▶ [Work required] Once the line with "Go to the first" is found in the entries below, repeat it and each following line exactly, up to and including the line with "The height and width of the screenshot is (125, 204).". Add no other lines.

Stored data

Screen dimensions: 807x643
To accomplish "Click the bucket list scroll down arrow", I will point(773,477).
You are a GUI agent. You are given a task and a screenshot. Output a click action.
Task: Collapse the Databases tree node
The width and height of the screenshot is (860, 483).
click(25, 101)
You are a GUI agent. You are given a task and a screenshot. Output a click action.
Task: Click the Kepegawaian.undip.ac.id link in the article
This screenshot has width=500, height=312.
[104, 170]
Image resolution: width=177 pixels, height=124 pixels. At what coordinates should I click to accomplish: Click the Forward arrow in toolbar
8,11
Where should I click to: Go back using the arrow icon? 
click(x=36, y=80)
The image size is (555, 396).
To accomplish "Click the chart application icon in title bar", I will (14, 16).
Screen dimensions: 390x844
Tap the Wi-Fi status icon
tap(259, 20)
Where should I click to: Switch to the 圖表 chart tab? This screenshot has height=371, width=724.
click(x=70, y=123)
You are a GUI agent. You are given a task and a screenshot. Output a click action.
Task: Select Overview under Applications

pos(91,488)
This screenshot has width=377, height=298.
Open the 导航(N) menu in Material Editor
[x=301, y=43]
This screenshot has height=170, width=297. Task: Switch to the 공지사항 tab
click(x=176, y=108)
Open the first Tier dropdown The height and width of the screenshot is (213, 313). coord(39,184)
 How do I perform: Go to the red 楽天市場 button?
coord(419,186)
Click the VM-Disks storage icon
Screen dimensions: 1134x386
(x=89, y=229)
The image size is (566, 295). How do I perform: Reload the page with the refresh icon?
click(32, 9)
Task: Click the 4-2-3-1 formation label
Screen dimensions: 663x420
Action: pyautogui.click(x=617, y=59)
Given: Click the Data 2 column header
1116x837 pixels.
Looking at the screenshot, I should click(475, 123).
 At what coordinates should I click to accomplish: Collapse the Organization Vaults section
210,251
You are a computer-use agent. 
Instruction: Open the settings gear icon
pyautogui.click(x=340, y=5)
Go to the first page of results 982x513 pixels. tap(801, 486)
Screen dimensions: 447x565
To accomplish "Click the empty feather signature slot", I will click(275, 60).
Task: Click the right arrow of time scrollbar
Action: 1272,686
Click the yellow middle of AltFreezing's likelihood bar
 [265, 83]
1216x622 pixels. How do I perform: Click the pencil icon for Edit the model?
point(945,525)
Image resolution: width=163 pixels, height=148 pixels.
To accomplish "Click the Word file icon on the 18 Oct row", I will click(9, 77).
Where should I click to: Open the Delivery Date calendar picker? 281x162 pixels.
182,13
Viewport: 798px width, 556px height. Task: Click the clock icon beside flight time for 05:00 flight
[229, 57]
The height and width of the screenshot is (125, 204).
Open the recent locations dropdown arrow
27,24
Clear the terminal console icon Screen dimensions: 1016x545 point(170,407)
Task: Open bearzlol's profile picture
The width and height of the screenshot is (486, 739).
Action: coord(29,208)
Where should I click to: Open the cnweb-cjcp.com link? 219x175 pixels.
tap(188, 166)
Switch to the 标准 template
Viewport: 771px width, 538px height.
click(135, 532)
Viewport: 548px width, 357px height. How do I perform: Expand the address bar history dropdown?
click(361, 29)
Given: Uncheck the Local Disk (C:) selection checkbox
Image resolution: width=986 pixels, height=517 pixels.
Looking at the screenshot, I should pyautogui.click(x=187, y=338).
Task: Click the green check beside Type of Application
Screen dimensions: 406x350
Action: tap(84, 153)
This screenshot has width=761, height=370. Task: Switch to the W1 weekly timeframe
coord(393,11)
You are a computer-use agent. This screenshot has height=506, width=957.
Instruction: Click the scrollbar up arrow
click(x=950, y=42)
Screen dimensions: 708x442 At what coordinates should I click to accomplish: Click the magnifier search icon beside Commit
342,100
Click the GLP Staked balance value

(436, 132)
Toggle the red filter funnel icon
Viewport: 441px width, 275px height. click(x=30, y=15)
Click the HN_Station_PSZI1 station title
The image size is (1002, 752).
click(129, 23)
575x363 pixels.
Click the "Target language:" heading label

▶ [Result]
Go to the first page of results 982x513 pixels. tap(801, 486)
Screen dimensions: 447x565
To accomplish "Click the empty feather signature slot", I will click(275, 60).
Task: Click the right arrow of time scrollbar
Action: 1272,686
Click the yellow middle of AltFreezing's likelihood bar
 [265, 83]
1216x622 pixels. How do I perform: Click the pencil icon for Edit the model?
point(945,525)
Image resolution: width=163 pixels, height=148 pixels.
To accomplish "Click the Word file icon on the 18 Oct row", I will click(9, 77).
Where should I click to: Open the Delivery Date calendar picker? 281x162 pixels.
182,13
Viewport: 798px width, 556px height. Task: Click the clock icon beside flight time for 05:00 flight
[229, 57]
The height and width of the screenshot is (125, 204).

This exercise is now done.